Réunion du 17 novembre 2009 à 21h30
Réduction du risque de récidive criminelle — Discussion générale

Photo issue du site de l'Assemblée nationale ou de WikipediaVéronique Besse :

Madame la présidente, madame la ministre, monsieur le rapporteur, mes chers collègues, la justice et la sécurité sont les droits les plus inaliénables des citoyens. Les drames que traverse notre société sont malheureusement là pour nous rappeler qu'en la matière, il reste encore beaucoup à faire. Assurer la sécurité de la population est pourtant la raison d'être et la mission première des gouvernants. S'ils s'en détournaient, se poserait la question même de leur légitimité.

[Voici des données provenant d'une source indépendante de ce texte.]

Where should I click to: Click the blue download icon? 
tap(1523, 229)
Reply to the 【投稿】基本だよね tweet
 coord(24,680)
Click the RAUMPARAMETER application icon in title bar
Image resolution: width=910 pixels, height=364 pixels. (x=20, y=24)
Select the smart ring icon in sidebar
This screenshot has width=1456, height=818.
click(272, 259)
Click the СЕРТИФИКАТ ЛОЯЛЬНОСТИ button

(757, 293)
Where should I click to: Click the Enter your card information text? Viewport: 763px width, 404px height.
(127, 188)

Il appartient donc au législateur de répondre aux questions des Français sur ce sujet essentiel qu'est leur sécurité en ayant constamment à l'esprit que sans sécurité, il n'y a pas de liberté possible. Pour y parvenir, nous devons nous garder de céder aux tumultes et aux émotions passagères, aux bons sentiments et au prêt-à-penser. S'il faut bien évidemment considérer la dignité de chaque homme, notamment les droits des détenus – ce que nous avons fait dans le cadre de la loi pénitentiaire –, il faut surtout rappeler avec insistance le caractère primordial du droit des victimes. Une victime n'a jamais choisi de l'être. Elle subit l'acte délictueux dans tous les cas. Quant au coupable ou au présumé coupable, le respect de ses droits est essentiel, mais il ne faut pas oublier qu'il a enfreint la loi et perturbé l'ordre social. Ses droits découlent d'un acte qu'il a posé et qui va à l'encontre du fondement même de notre société, à savoir la liberté et la sécurité de chacun. Ne cédons pas à un relativisme qui serait destructeur. Ne nous détournons pas du principe qui fonde toute justice : rendre à chacun selon son dû.

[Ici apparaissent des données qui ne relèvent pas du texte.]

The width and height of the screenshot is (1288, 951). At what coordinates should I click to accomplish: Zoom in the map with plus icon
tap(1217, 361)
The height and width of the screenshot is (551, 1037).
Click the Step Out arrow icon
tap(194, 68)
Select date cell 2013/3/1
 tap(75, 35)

Ces dernières années, les Français se sont émus, à juste titre, de crimes odieux commis par des personnes déjà condamnées à plusieurs reprises pour les mêmes faits. À chaque nouveau meurtre, à chaque nouveau drame, la même question nous est posée : comment se fait-il qu'un individu dont la dangerosité est manifeste et qui a déjà été condamné pour des faits graves et similaires ait pu être laissé en liberté et commettre de nouveaux crimes ? Devons-nous systématiquement attendre de nouveaux faits divers pour agir ? Devons-nous accepter que des prédateurs continuent à sévir ? Doit-on attendre que d'autres jeunes femmes soient, comme Anne-Lorraine Schmitt, ou plus récemment Marie-Christine Hodeau, violentées et tuées ? C'est un débat de fond qui renvoie chacun de nous à ses propres responsabilités.

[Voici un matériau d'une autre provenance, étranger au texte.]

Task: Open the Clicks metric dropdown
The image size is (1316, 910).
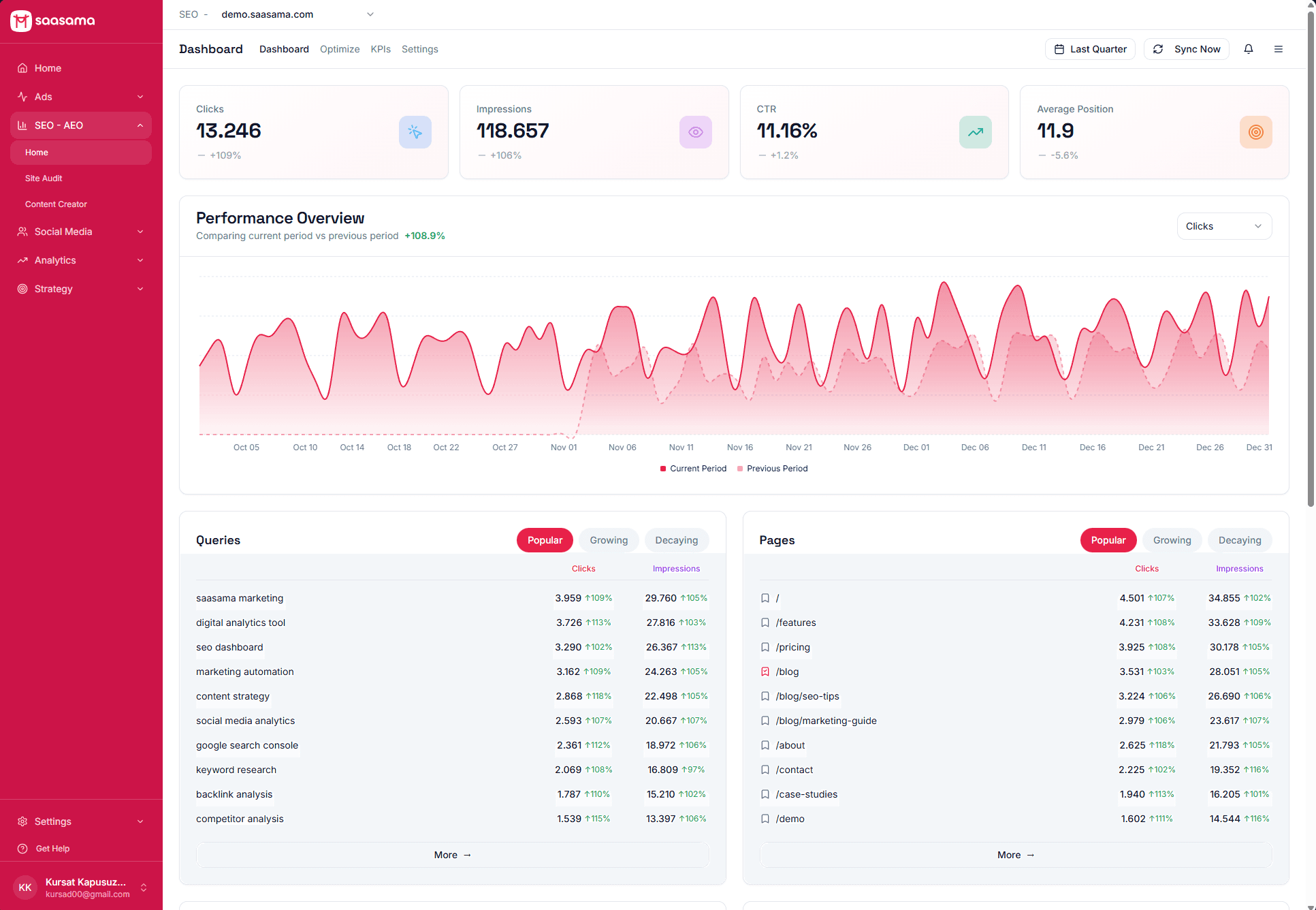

Il n'existait, jusqu'à l'an dernier, aucun dispositif pour maîtriser les prédateurs sexuels, aucune structure pour les resocialiser de façon adaptée. Il fallait donc attendre un nouveau passage à l'acte pour les enfermer et canaliser leur dangerosité. La loi du 25 février 2008 a, de ce point de vue, permis de remédier à certaines lacunes de notre droit concernant les criminels dangereux en fin de peine et les irresponsables pénaux. Pour les victimes comme pour l'ensemble des Français, le sentiment que chaque drame aurait pu être évité, que chaque vie aurait pu être sauvée, est une souffrance quotidienne. Nous devons enfin entendre leurs demandes. Chaque nouvelle victime d'un récidiviste est une insulte aux victimes précédentes et aux fondements même de notre société.

Concernant la protection des victimes, je crois que ce texte va dans le bon sens. L'interdiction pour un condamné de paraître, après sa libération, dans les lieux fréquentés par sa victime est une décision que toutes les associations attendaient avec impatience. Je pense en particulier à l'Institut pour la justice, qui se mobilise sur ce sujet depuis des mois.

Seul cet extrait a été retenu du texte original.